Amy - Jun 02, 2009 5:43:43 am PDT #1640 of 6690
Because books.

It depends on the conference, Gud. Who's presenting, who's attending, what kind of workshops are given. If you're interested in learning craft, or even just how other people write, it can be really fascinating, and it always used to fire me up to write more -- for a long time I was going to a couple a year, as an *editor* asked to speak, but I always got to sit in on other panels and talk to writers, so.


Gudanov - Jun 02, 2009 7:34:49 am PDT #1641 of 6690
Coding and Sleeping

The anti-inspiration!

Very much so. Now I just feel ashamed that I read the books. Well not all the books. I think I stopped when I realized I just read a 600 page book and almost nothing happened. That and the characters ended up being all the same, especially the women.

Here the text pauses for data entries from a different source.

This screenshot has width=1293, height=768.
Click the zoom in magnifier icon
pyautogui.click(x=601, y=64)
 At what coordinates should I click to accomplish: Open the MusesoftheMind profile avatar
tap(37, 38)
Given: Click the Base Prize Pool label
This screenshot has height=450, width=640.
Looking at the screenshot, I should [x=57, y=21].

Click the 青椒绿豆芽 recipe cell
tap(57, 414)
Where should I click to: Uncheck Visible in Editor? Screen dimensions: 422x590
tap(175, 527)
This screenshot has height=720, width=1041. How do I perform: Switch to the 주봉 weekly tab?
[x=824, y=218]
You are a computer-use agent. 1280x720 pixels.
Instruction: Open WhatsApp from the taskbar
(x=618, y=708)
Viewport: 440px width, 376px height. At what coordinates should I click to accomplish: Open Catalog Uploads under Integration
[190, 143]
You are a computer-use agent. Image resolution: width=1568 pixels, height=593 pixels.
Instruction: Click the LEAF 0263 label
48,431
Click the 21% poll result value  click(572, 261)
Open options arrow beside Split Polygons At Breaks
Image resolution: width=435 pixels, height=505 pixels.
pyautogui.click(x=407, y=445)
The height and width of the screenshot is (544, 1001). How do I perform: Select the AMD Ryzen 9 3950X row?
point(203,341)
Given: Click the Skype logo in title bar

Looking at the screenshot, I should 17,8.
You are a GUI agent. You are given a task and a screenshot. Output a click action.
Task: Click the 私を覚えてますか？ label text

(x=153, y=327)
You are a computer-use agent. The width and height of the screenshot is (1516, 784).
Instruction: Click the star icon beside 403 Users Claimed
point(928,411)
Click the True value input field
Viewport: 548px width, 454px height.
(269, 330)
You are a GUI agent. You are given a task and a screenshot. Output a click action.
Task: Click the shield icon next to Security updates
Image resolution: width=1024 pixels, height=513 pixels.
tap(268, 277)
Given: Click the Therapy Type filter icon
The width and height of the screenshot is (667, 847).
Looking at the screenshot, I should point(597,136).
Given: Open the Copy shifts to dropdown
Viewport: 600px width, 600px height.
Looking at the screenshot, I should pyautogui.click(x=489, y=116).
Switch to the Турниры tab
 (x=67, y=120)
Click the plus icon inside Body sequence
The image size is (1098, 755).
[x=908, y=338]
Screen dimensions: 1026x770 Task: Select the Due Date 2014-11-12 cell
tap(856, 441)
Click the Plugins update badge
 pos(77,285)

Gudanov - Jun 02, 2009 10:05:08 am PDT #1642 of 6690
Coding and Sleeping

It depends on the conference, Gud. Who's presenting, who's attending, what kind of workshops are given. If you're interested in learning craft, or even just how other people write, it can be really fascinating, and it always used to fire me up to write more

Hmmmm.... I don't know. It would involve travel, thus money and vacation time. I think my wife is more into the idea because she thinks I can get published based on reading as I'm going along. I am much less optimistic on that score, though I don't have the first clue what the market for fantasy books is.

Interestingly, out of pure curiosity she tried to Google the demographics of fantasy book readers and came up with nothing. I tried as well but struck out too (no surprise, she's usually better at Googling up facts than I am). That seemed kinda weird, it seems like the sort of thing that would Google up easily.


Amy - Jun 02, 2009 10:11:28 am PDT #1643 of 6690
Because books.

Fantasy has a really decent core of readers, Gud, just like any other genre fiction. I'm not sure how easy it is to get published in fantasy, because we didn't do fantasy where I used to work, but there are certainly a fair number of fantasy novels out each month.

The best place to look for information like that is actually books themselves -- who publishes fantasy, first, and then you go to their web sites and see how many new books they have coming out each month, who's doing straight fantasy, who does darker urban fantasy, that kind of thing.


Gudanov - Jun 02, 2009 10:15:19 am PDT #1644 of 6690
Coding and Sleeping

The best place to look for information like that is actually books themselves -- who publishes fantasy, first, and then you go to their web sites and see how many new books they have coming out each month, who's doing straight fantasy, who does darker urban fantasy, that kind of thing.

Thanks for the advice. I'll probably be doing that after writing 9 more chapters, writing a good number of revisions I already know about, and fixing an obscene number of punctuation errors.


Gudanov - Jun 03, 2009 5:35:18 am PDT #1645 of 6690
Coding and Sleeping

I'm now a good ways into Chapter 19 and up to 107k words. I just might be able to finish Chapter 19 tonight. My outline says just 9 chapters after that.


Gudanov - Jun 04, 2009 5:47:42 am PDT #1646 of 6690
Coding and Sleeping

Chapter 19 is done. It will need a bit of work, but not too bad. I'm now about a page into Chapter 20. Moving along.


Gudanov - Jun 05, 2009 5:30:08 am PDT #1647 of 6690
Coding and Sleeping

Now about 1700 words into chapter 20. After revising my high level outline, it looks like it will be 28 chapters and a brief epilogue.


Liese S. - Jun 05, 2009 9:50:57 am PDT #1648 of 6690
"Faded like the lilac, he thought."

Doing great! Keep at it!


Typo Boy - Jun 05, 2009 10:40:13 am PDT #1649 of 6690
Calli: My people have a saying. A man who trusts can never be betrayed, only mistaken.Avon: Life expectancy among your people must be extremely short.

I know "ongepatshket" is a very obscure Yiddish expression. But is it clear enough from context to be OK in the following context?

We have ongepatshket our forests to the point we must clear brush from some of them or they will act as tinder, converting small fires to big ones."

Or is use of obscure dialect too distracting even if people can figure it out from context?